By establishing a strong virtual, an online community of change-makers may lead to opportunities to have more regular engagement. It could also foster increased collaboration between Global Solutions Initiative stakeholders and alumni – such as between Young Global Changers – that the Summit organizers may not even be aware of but should be keen to promote (when this occurs it would be great to read about it in future YGC blog articles).
The Summit organizers may also seek to engage invited participants – and other experts and stakeholders more broadly – to contribute to future pre-Summit debates and talks, to set challenges that require engagement and collaboration, and to help promote the key messages or themes of the Global Solutions Initiative to a wider, broader audience.
It is great that online engagements can take place across many different borders and time zones.

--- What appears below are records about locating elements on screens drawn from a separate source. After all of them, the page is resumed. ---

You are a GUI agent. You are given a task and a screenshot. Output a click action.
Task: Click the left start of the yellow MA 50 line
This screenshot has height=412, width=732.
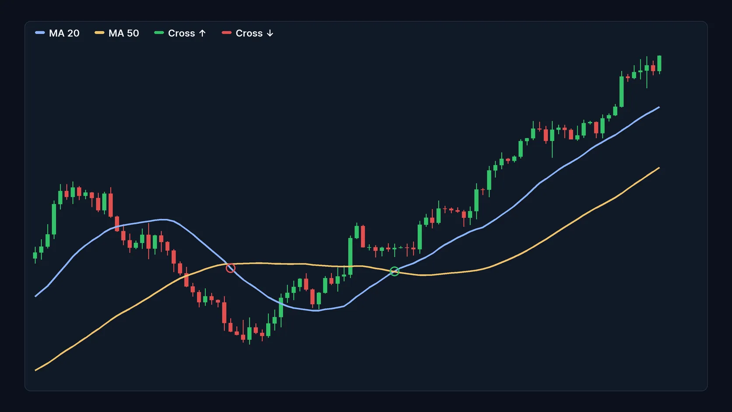click(35, 370)
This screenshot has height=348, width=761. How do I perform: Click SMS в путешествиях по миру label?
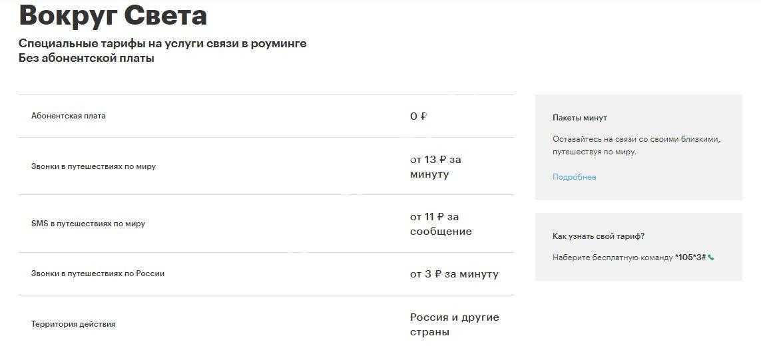[x=88, y=224]
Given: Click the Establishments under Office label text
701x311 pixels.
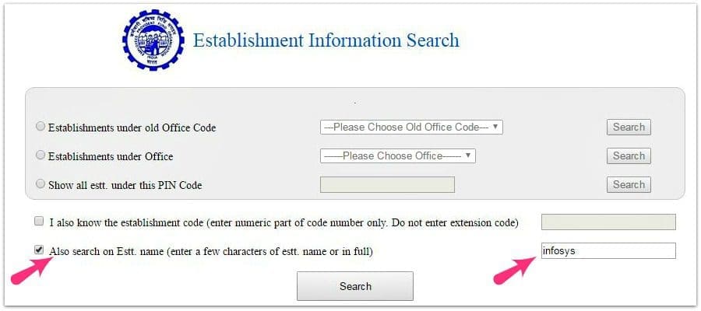Looking at the screenshot, I should (x=111, y=157).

Growing voice of the Young Global Changers
Welcome to the 100 new Young Global Changers who were selected to attend/ participate in the 2020 Summit and now join the alumni network! There are now over 350 Young Global Changers representing more than 110 countries from all continents and regions of the world.
While we often hear expressions like ‘the youth represent the future’ there are many summit and policymaking forums where the youth have either have no say or a limited say the Global Solutions Initiative should be commended for recognizing the importance of engaging the youth and for getting the resources to invite them to the 2020 and past Summits.
It was great to read about the Young Global Change Ambassadors and their views on the COVID-19 pandemic and what we can do to overcome it in a recent YGC blog.
For as they say “We are young activists, organizers, innovators, entrepreneurs, intrapreneurs, researchers, academics, students, and more. There are many ways in which we can do our part in this crisis.”
Sustainable changes are occurring and are more widely possible
Despite the COVID-19 pandemic and many other global challenges, a strong sense of hope and optimism that ‘sustainable change is possible’ came through to me from engaging with the 2020 Summit.
While there is a recognition that it will not be easy, known and unknown challenges are likely to arise, and that there will be no ‘one size fits all’ solutions, we as stakeholders, can learn from what has already been attempted (successful or unsuccessful) and use this as a starting point from which to move forward.
In my own engagements with other Young Global Changers and research of them for other YGC blog articles, I have been amazed at the great diversity of views, an array of achievements (and lessons from unsuccessful ventures or failures), and strong willingness to work collaboratively to overcome complex wicked problems.
Like the Global Solutions Initiative itself, many of them, too recognise that “a global paradigm shift is urgently needed” and are actively prepared to work towards achieving this.